[Input Boundary: Start]
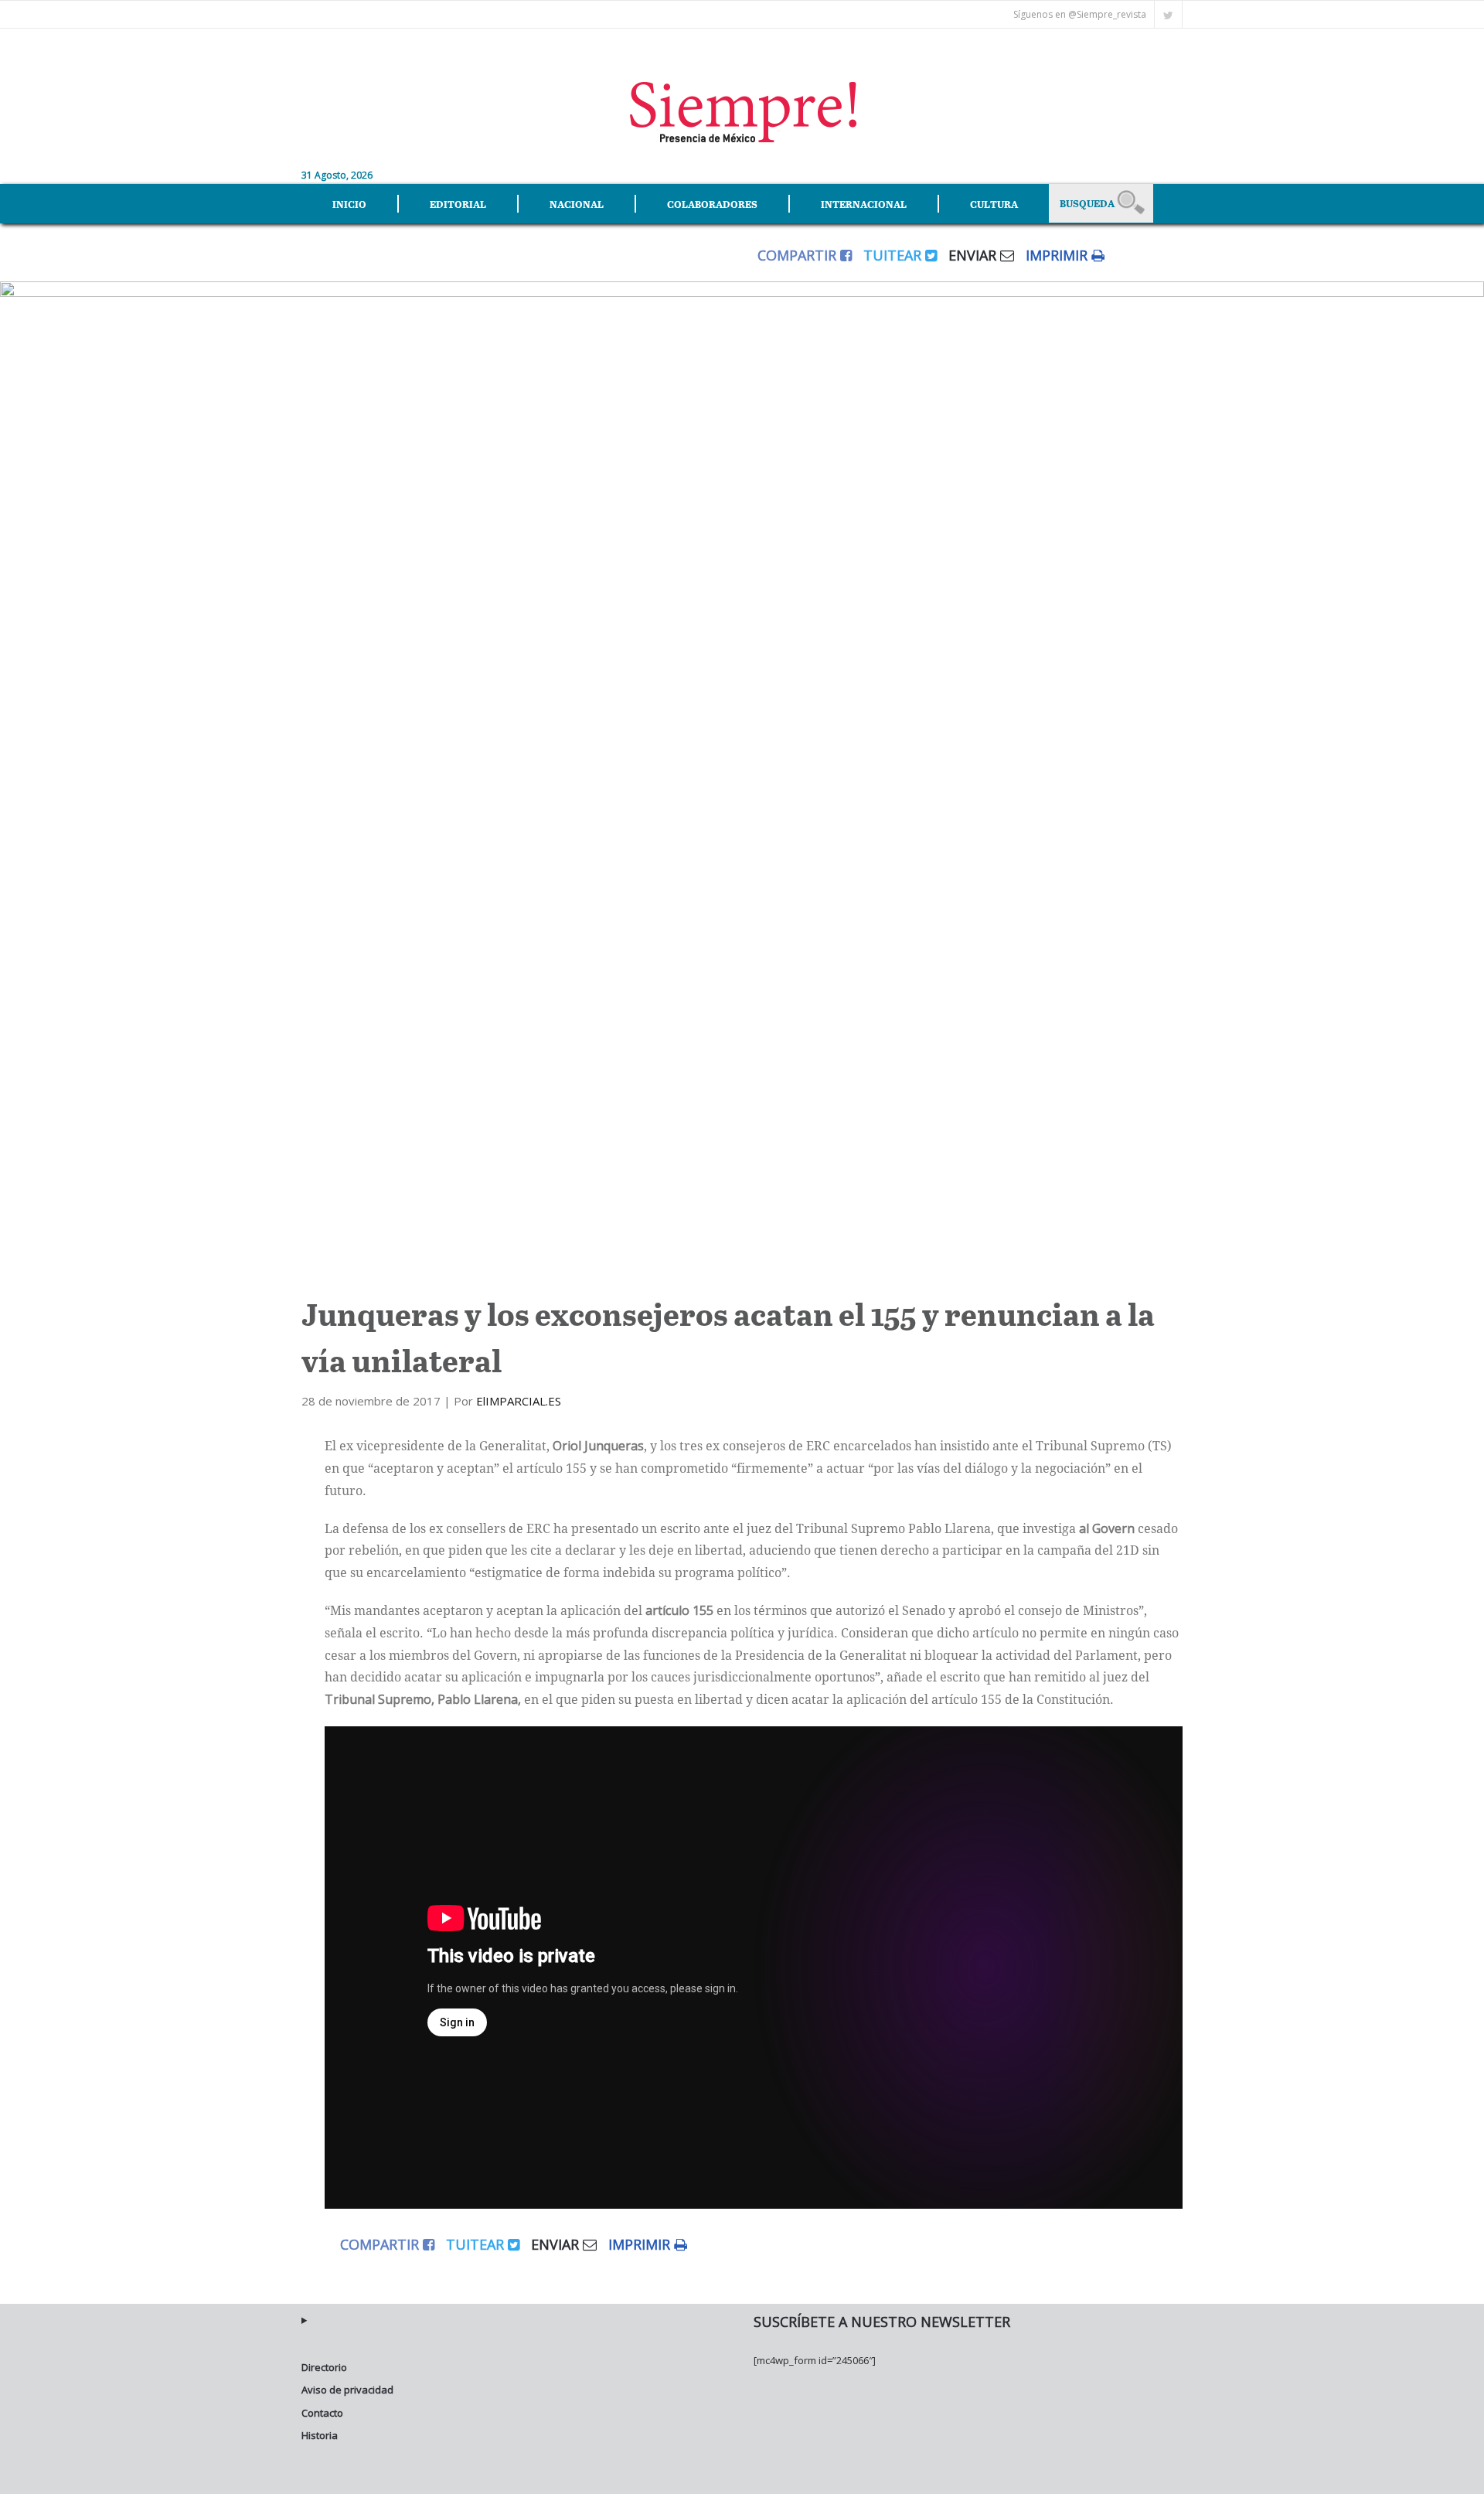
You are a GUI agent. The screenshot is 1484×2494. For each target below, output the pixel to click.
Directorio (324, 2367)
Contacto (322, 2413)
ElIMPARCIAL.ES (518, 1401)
[Input Boundary: End]
[Input Boundary: Start]
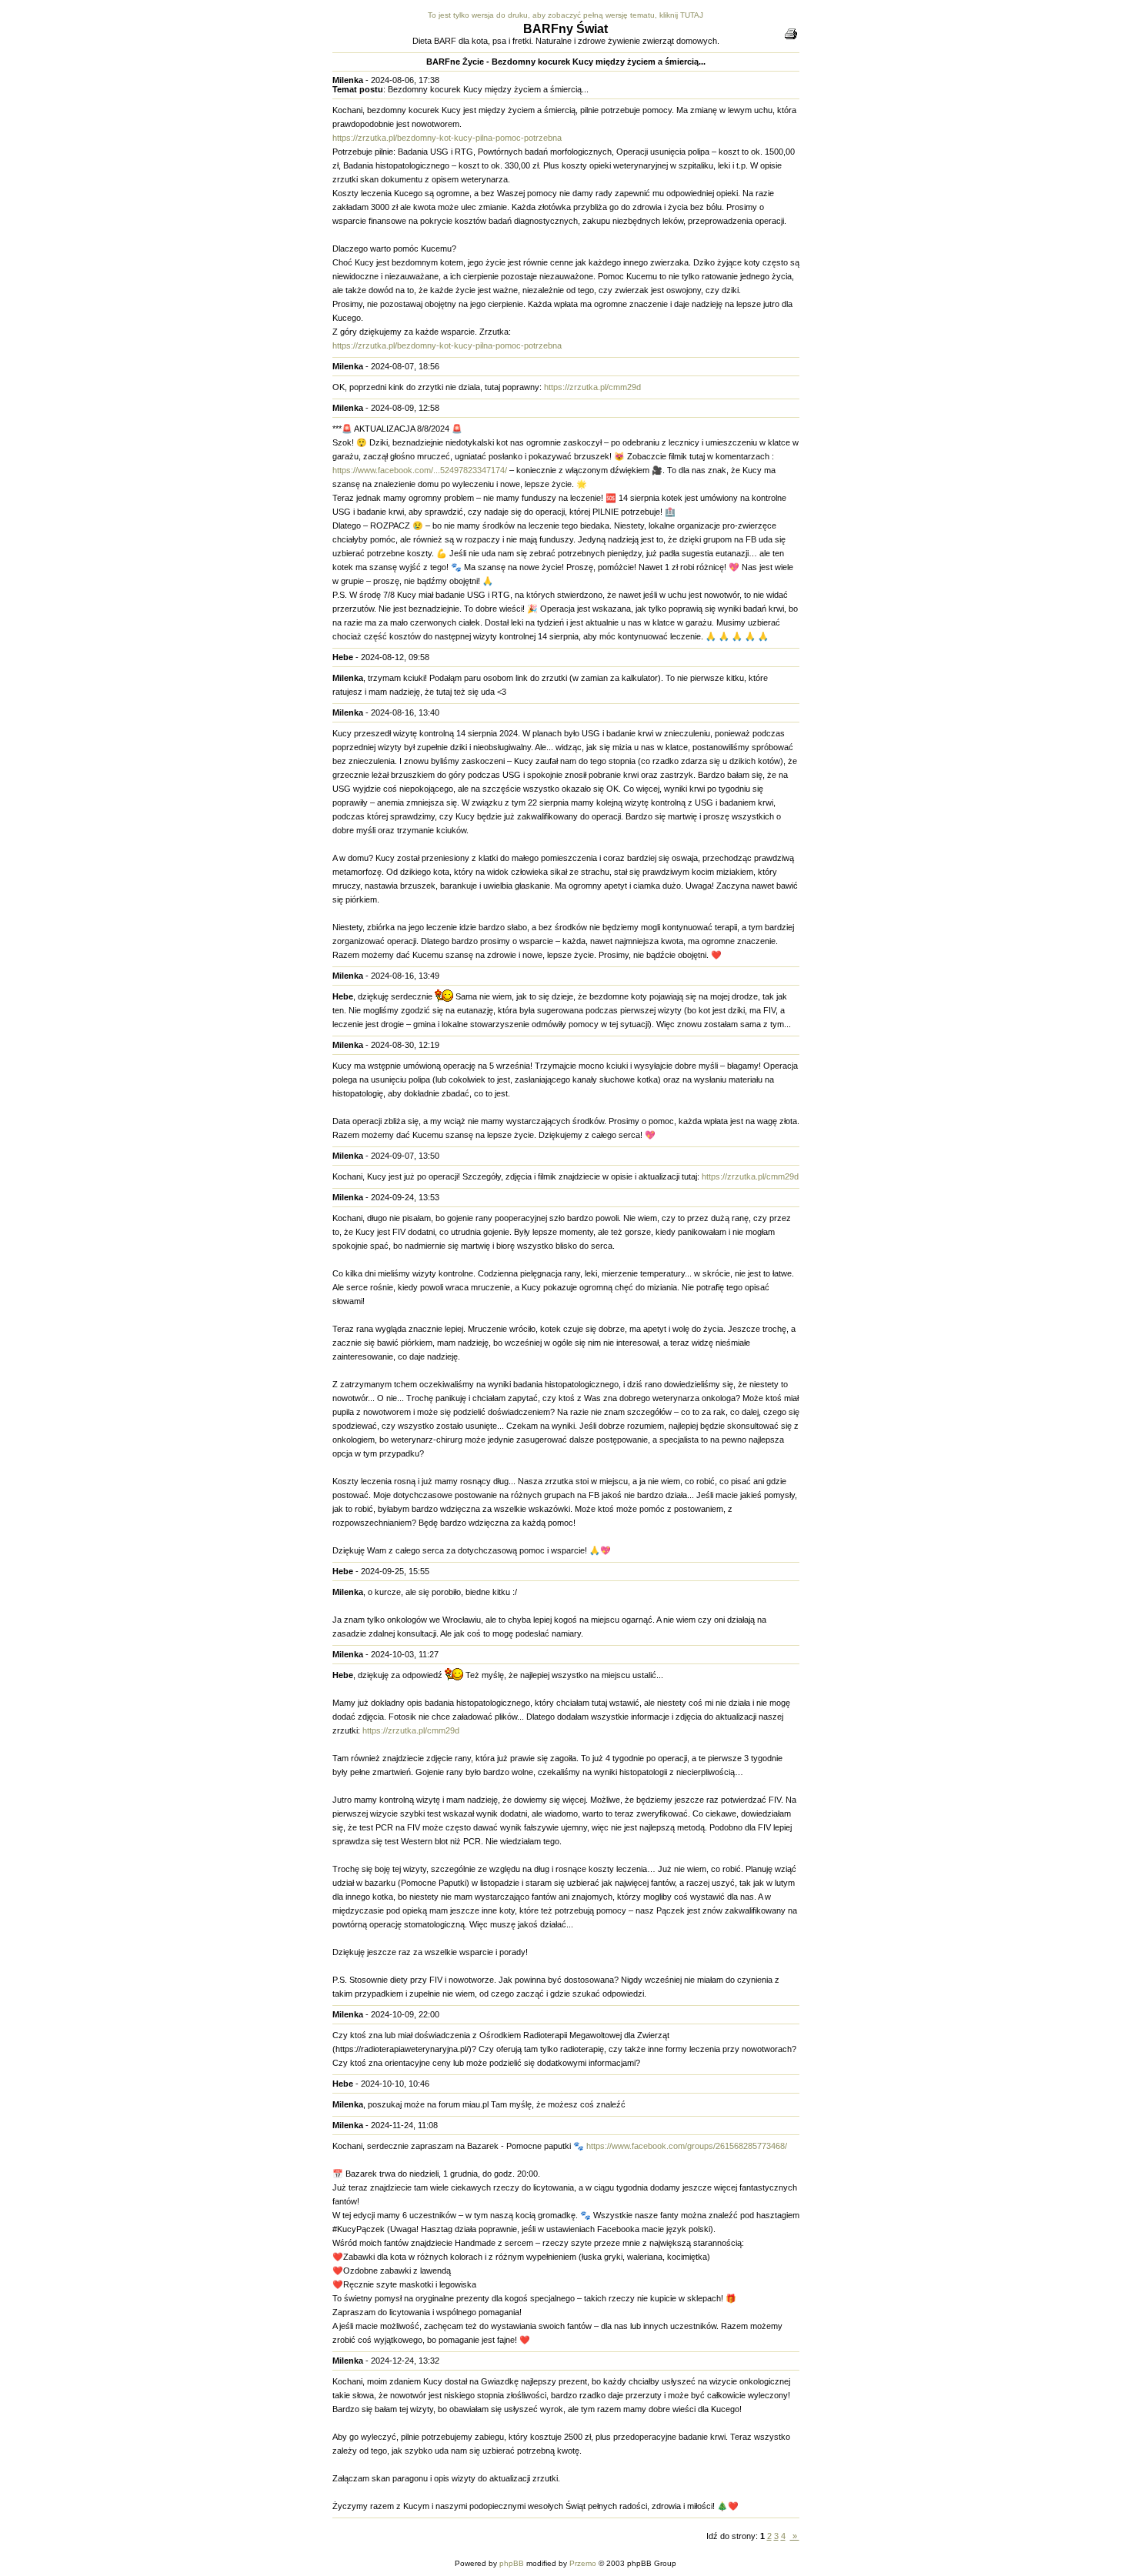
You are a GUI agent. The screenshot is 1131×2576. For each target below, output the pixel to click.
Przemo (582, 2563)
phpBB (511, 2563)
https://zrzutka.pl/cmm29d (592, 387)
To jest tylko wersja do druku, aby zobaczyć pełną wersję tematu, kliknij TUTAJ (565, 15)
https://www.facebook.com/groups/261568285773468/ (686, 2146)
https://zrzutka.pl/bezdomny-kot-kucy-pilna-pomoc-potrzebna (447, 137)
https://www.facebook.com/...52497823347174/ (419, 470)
[Input Boundary: End]
◆ **What this task involves**:
Both the line containing "Przemo (582, 2563)" and the line containing "https://www.facebook.com/...52497823347174/ (419, 470)" belong in the answer. Print them and every line above that falls between them exactly, and no others.

◆ **Response to the exercise**:
Przemo (582, 2563)
phpBB (511, 2563)
https://zrzutka.pl/cmm29d (592, 387)
To jest tylko wersja do druku, aby zobaczyć pełną wersję tematu, kliknij TUTAJ (565, 15)
https://www.facebook.com/groups/261568285773468/ (686, 2146)
https://zrzutka.pl/bezdomny-kot-kucy-pilna-pomoc-potrzebna (447, 137)
https://www.facebook.com/...52497823347174/ (419, 470)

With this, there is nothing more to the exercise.